AMD Ryzen 7 3700X and Radeon RX 5700 XT support

You not having the latest and greatest LLVM was probably the problem for it not working properly before. With LLVM 8 I couldn't even boot...

On what kernel are you now with those instabilities? If you're on 5.3rc7, too, then it's maybe some differences in software we're using or whatever. In that case you might wanna try something like https://aur.archlinux.org/packages/linux-amd-staging-drm-next-git for example.
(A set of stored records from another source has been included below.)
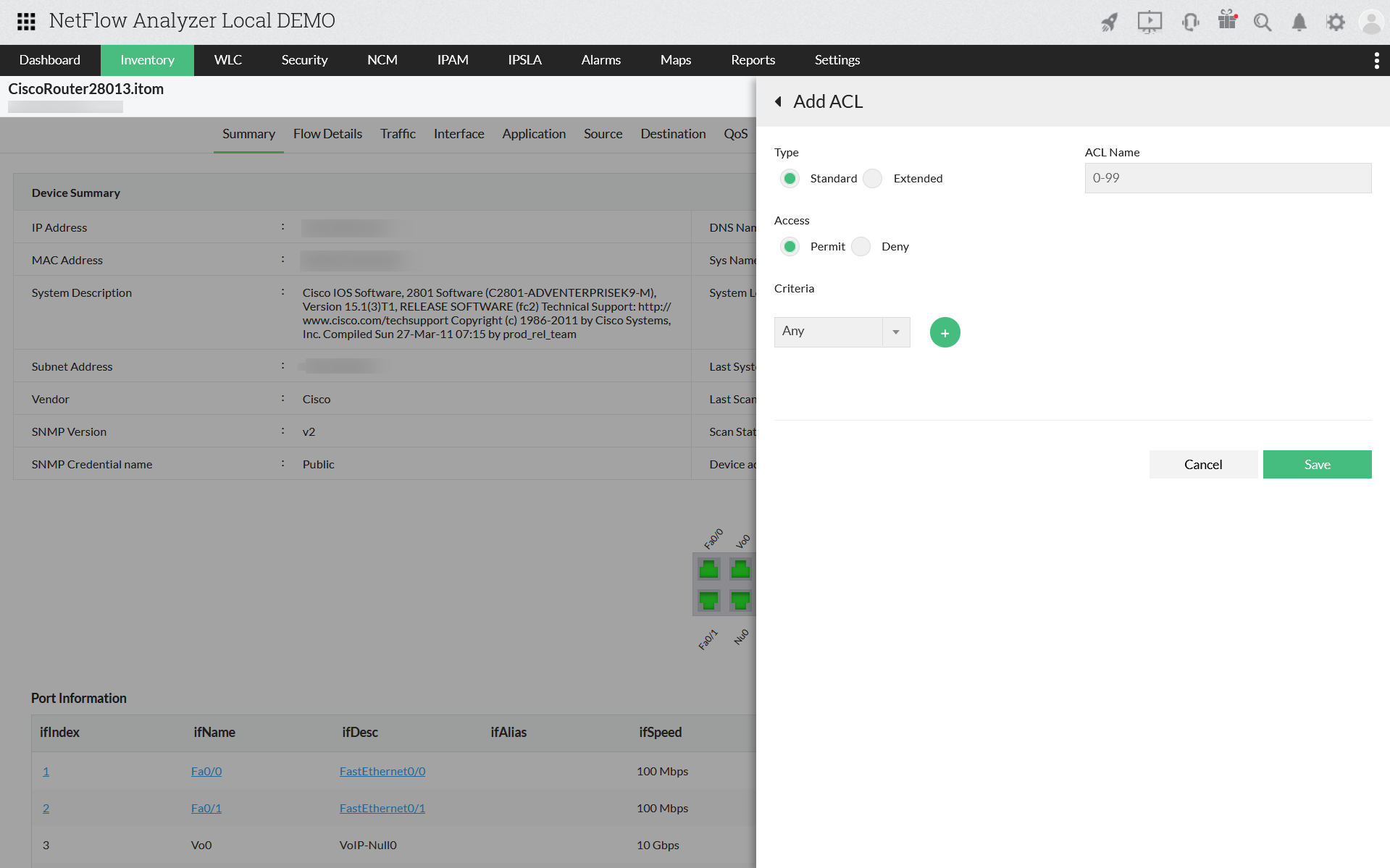The height and width of the screenshot is (868, 1390).
Task: Open the settings gear icon
Action: 1336,22
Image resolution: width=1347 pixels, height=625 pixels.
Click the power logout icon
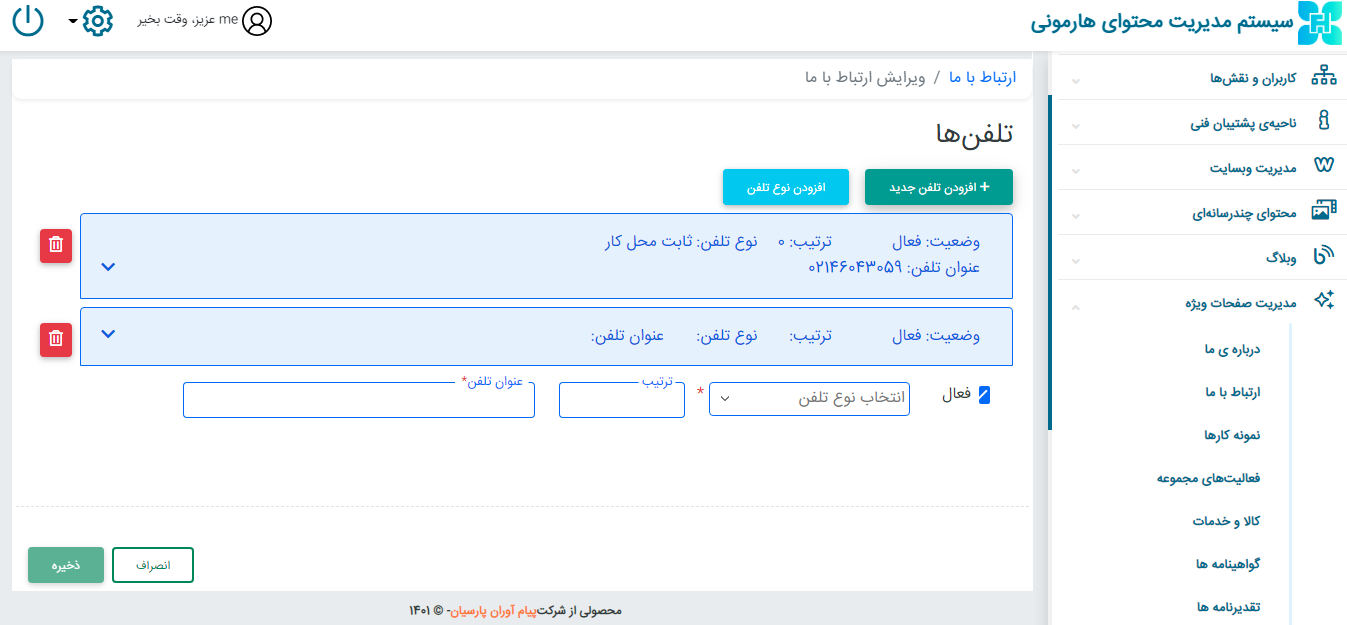(28, 21)
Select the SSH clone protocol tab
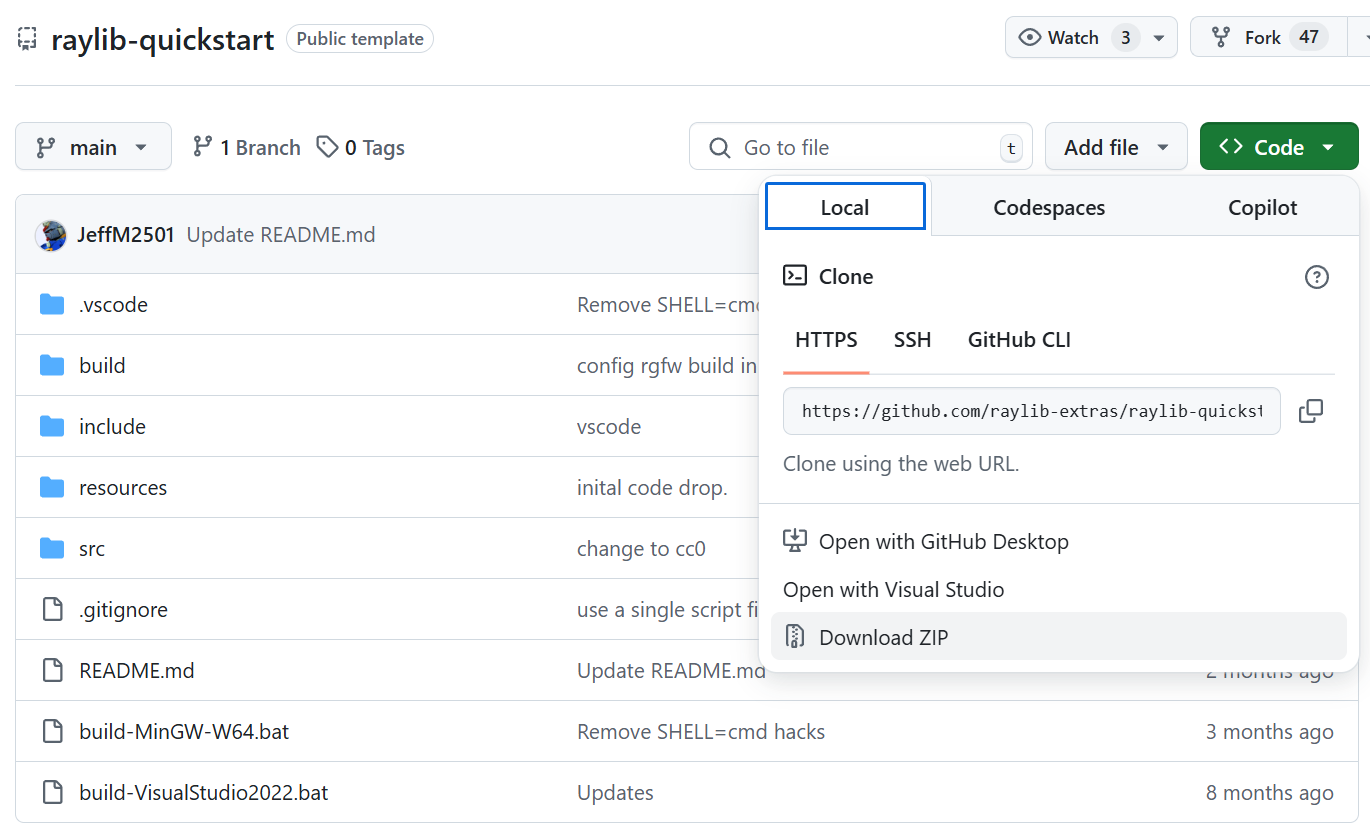Viewport: 1370px width, 832px height. [912, 340]
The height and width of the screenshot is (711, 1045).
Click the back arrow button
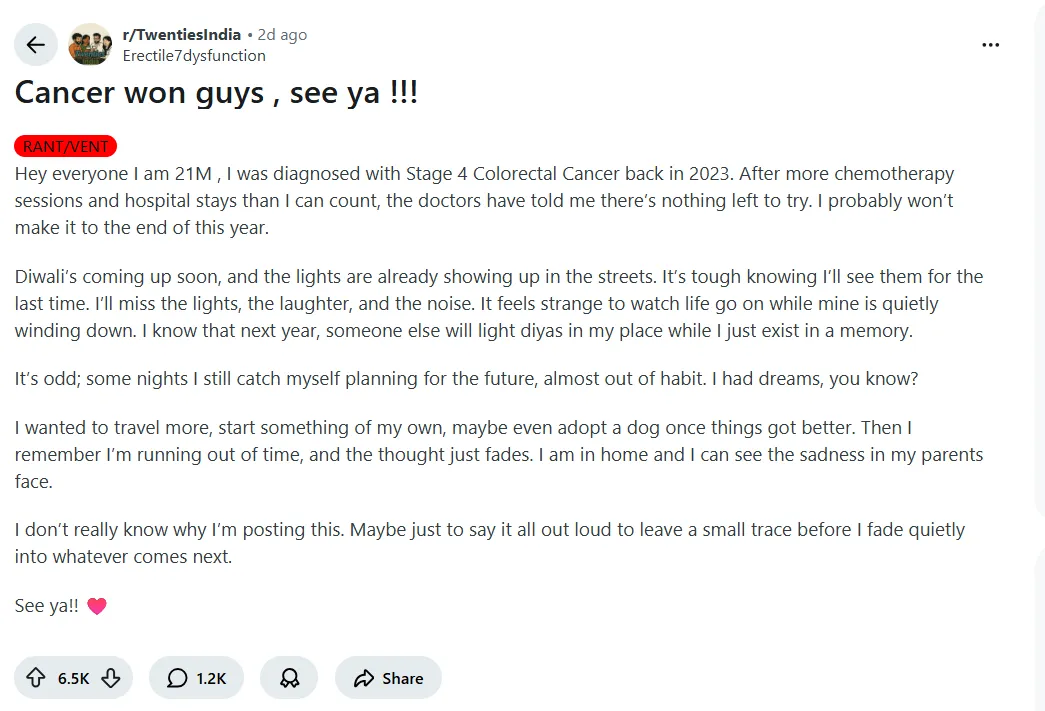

Maybe it helps

I think @Zamundaaa might be right - i'v had zero issues till now (besides the fan-control and doom things mentioned above).
If you've got lcalier, you can install llvm-libs-git to get llvm 10

1 Like

Yeah, that must have been the problem. I'm on the rc7. I noticed the freezes only happen when the GPU is being pushed. I had a few windows open with video playback in each. A quick google search suggests it may be a power problem. At least the system is stable enough for my regular work.

update:
The problem is a little more severe than I thought. Resume from suspend also causes a freeze.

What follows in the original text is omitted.